Management's Report on Internal Control over Financial Reporting:
Our management is responsible for establishing and maintaining effective internal control over financial reporting and for the assessment of the effectiveness of internal control over financial reporting. Our internal control over financial reporting is a process designed, as defined in Rule 13a-15(f) under the Exchange Act, to provide reasonable assurance regarding the reliability of financial reporting and the preparation of consolidated financial statements for external purposes in accordance with generally accepted accounting principles.

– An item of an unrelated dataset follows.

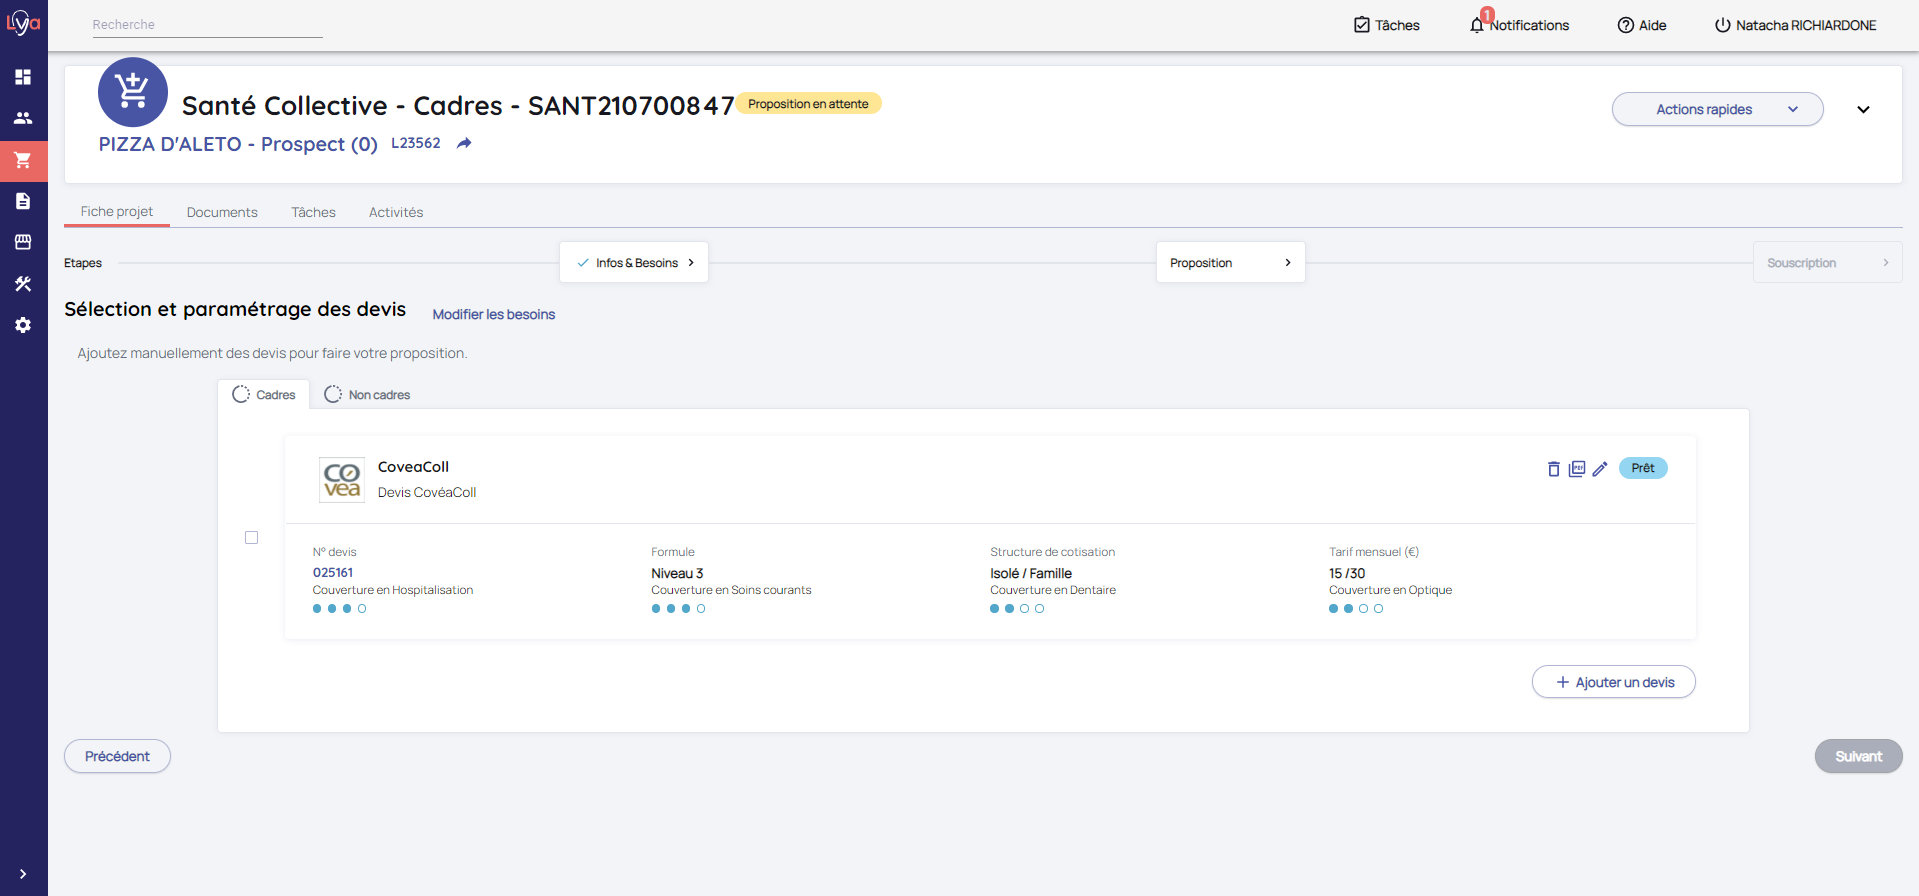Open the contacts people icon in sidebar
This screenshot has height=896, width=1919.
23,118
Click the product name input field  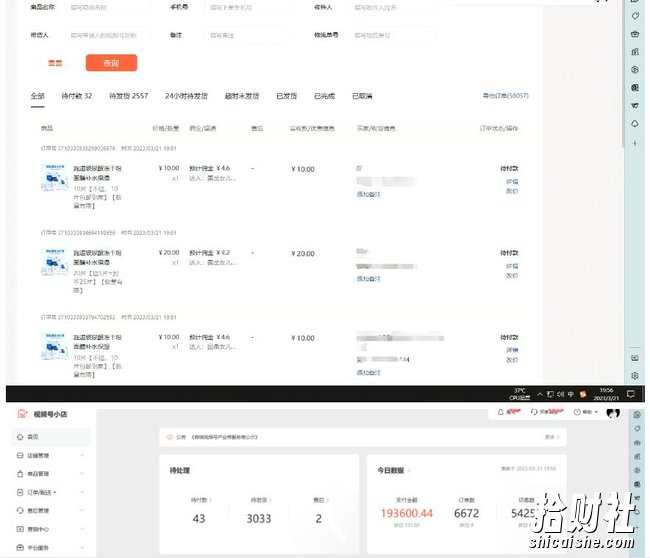coord(108,7)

Our internal control over financial reporting is supported by written policies and procedures that:
(1) pertain to the maintenance of records that, in reasonable detail, accurately and fairly reflect the transactions and dispositions of our assets;
(2) provide reasonable assurance that transactions are recorded as necessary to permit preparation of consolidated financial statements in accordance with generally accepted accounting principles, and that our receipts and expenditures are being made only in accordance with authorizations of our management and directors; and
(3) provide reasonable assurance regarding prevention or timely detection of unauthorized acquisition, use, or disposition of our assets that could have a material effect on the consolidated financial statements.

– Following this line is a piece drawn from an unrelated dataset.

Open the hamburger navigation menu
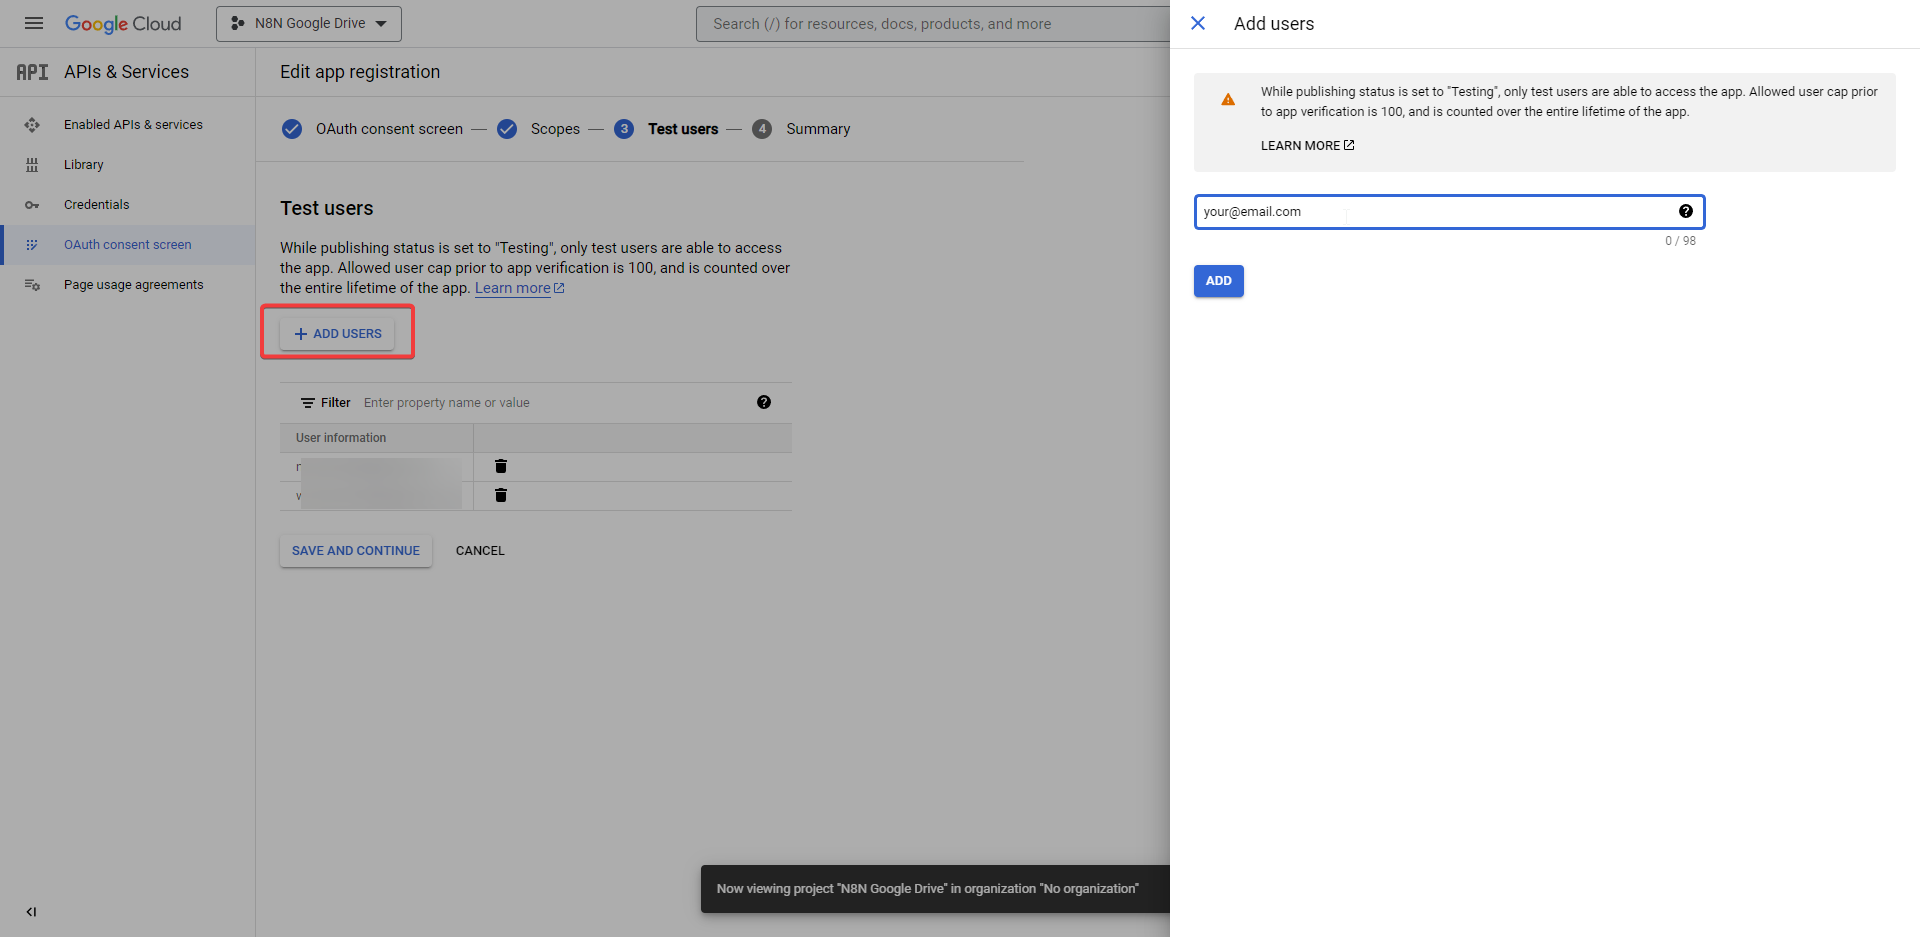Viewport: 1920px width, 937px height. tap(34, 23)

Because of its inherent limitations, internal control over financial reporting may not prevent or detect misstatements. Projections of any evaluation of effectiveness to future periods are subject to the risk that controls may become inadequate because of changes in conditions, or that the degree of compliance with the policies or procedures may deteriorate.
In connection with the preparation of our annual consolidated financial statements, our management assessed the effectiveness of our internal control over financial reporting as of April 27, 2008. In making this assessment, our management used the criteria established in Internal ControlIntegrated Framework issued by the Committee of Sponsoring Organizations of the Treadway Commission (which is sometimes referred to as the COSO Framework). Management's assessment included an evaluation of the design of our internal control over financial reporting and testing of the operational effectiveness of our internal control over financial reporting. Based on this assessment, management has concluded that our internal control over financial reporting was effective as of April 27, 2008. The effectiveness of our internal control over financial reporting as of April 27, 2008 has been audited by Ernst & Young LLP, an independent registered public accounting firm, as stated in their report which is included herein.
Changes in Internal Controls:
There was no change in our internal control over financial reporting during the quarter ended April 27, 2008 that has materially affected, or is reasonably likely to materially affect, our internal control over financial reporting.